ASSIGNED TASK 1:
List each distinct number in the swine flu vaccine Q&A, leaving out the digits in the virus name H1N1.
ASSIGNED TASK 2:
In the swine flu vaccine Q&A, which age group has the highest mortality rate from H1N1?
ASSIGNED TASK 3:
Write out the swine flu vaccine Q&A word for word from "Q: There are" up to and including "discrimination against seniors.".

DOCUMENT TEXT:

########

Q: There are six priority groups for vaccination, including people under 65 with chronic medical conditions. My wife and I are both over 65; she suffers from COPD and requires oxygen. She gets the flu shot every year because she is considered high-risk. Can you tell my why she is being sent to the back of the line this time? This seems, at best, arbitrary and bureaucratic and, at worst, flagrant discrimination against seniors.
A: In regular flu seasons, seniors (particularly those with lung diseases like COPD) are the high-risk group. However, there is strong evidence that older people (meaning over 50) have full or partial immunity to swine flu. That is because, between 1918 and 1957, H1N1 viruses circulated commonly so most people developed antibodies that seem to protect them against the current strain of H1N1. In other words, seniors are well down the priority list because they stand to get a lot less benefit from the shot than younger people. It should be noted though that some physicians and public health officials believe that all people with respiratory conditions like COPD and asthma should be vaccinated in priority fashion, regardless of age. This is an area of some controversy. While seniors have a lower risk of contracting H1N1, if they do get infected, disease can be very severe. In fact, despite all the attention paid to the deaths of young people, the over-65 group has the highest mortality rate from H1N1 and virtually all seniors who died had underlying health conditions. Finally, don't forget that, even if they are being told to wait for the H1N1 vaccine, it is recommended that seniors get the seasonal flu vaccine.

########

THE DATA:
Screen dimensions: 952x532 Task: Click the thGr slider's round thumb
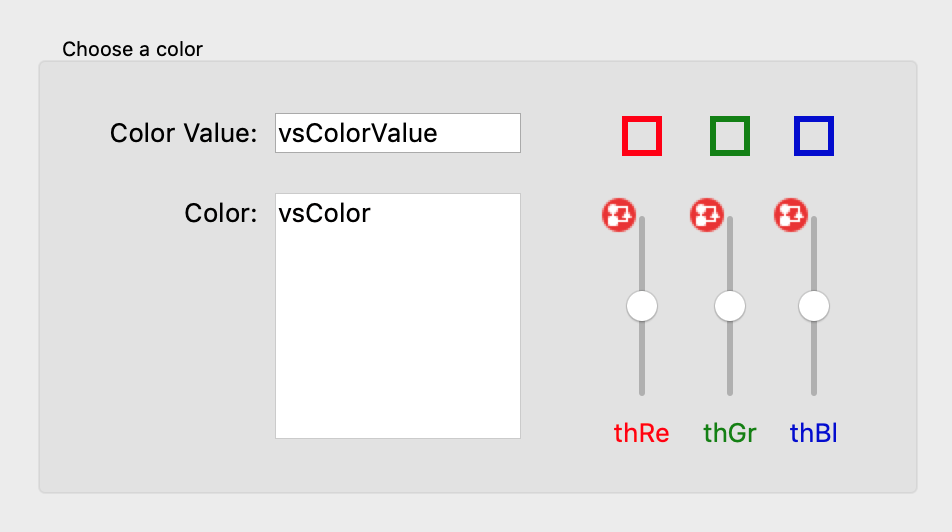[730, 306]

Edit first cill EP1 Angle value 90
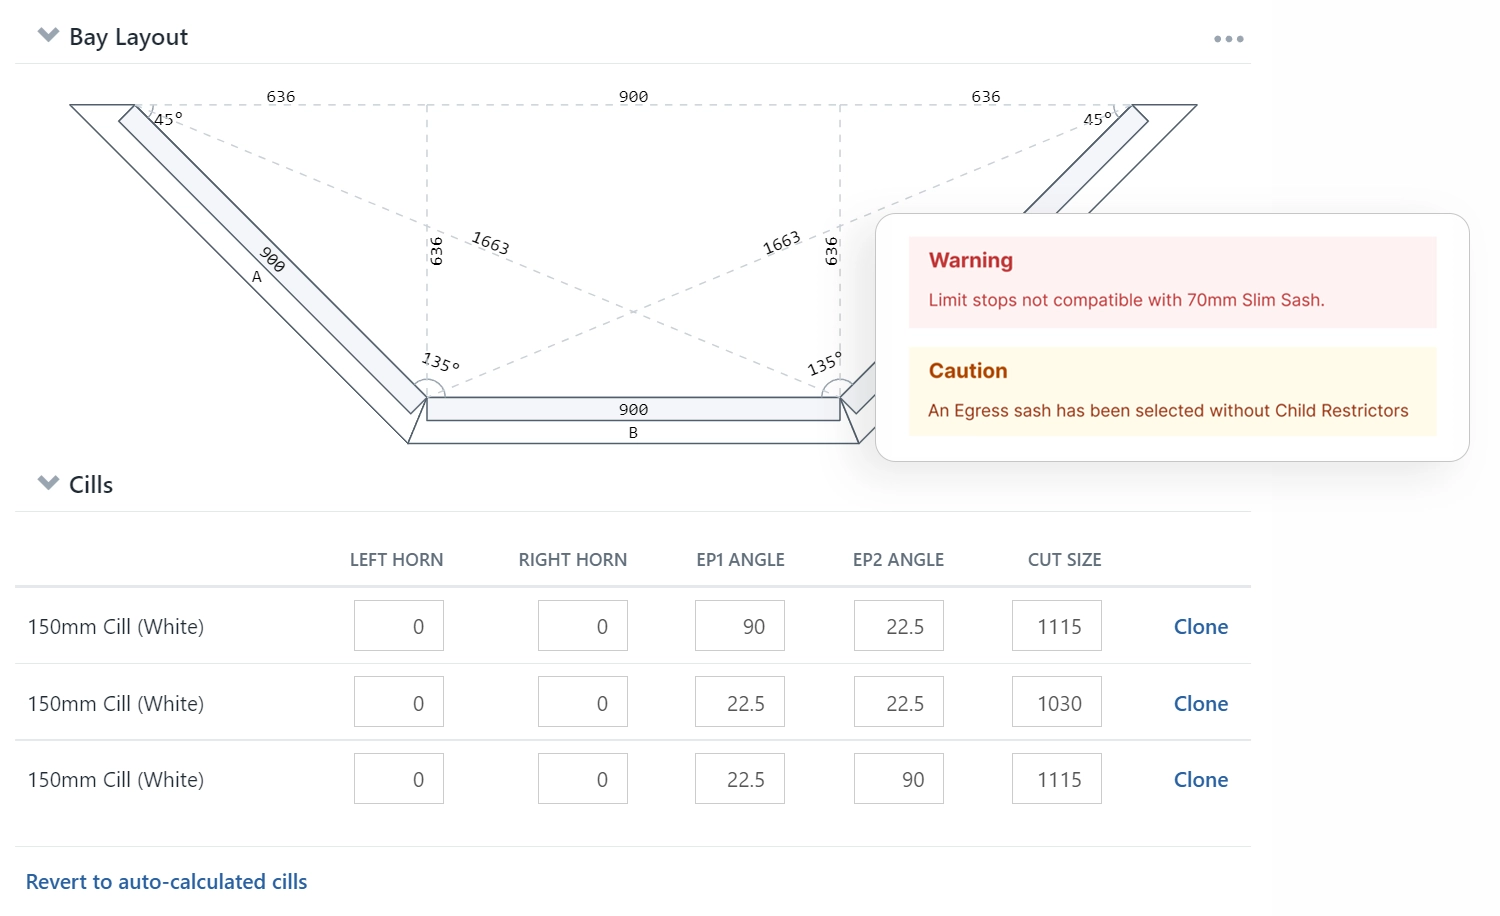740,626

########

EXERCISE RESULT 1:
six, 65, 50, 1918, 1957

EXERCISE RESULT 2:
The over-65 group.

EXERCISE RESULT 3:
Q: There are six priority groups for vaccination, including people under 65 with chronic medical conditions. My wife and I are both over 65; she suffers from COPD and requires oxygen. She gets the flu shot every year because she is considered high-risk. Can you tell my why she is being sent to the back of the line this time? This seems, at best, arbitrary and bureaucratic and, at worst, flagrant discrimination against seniors.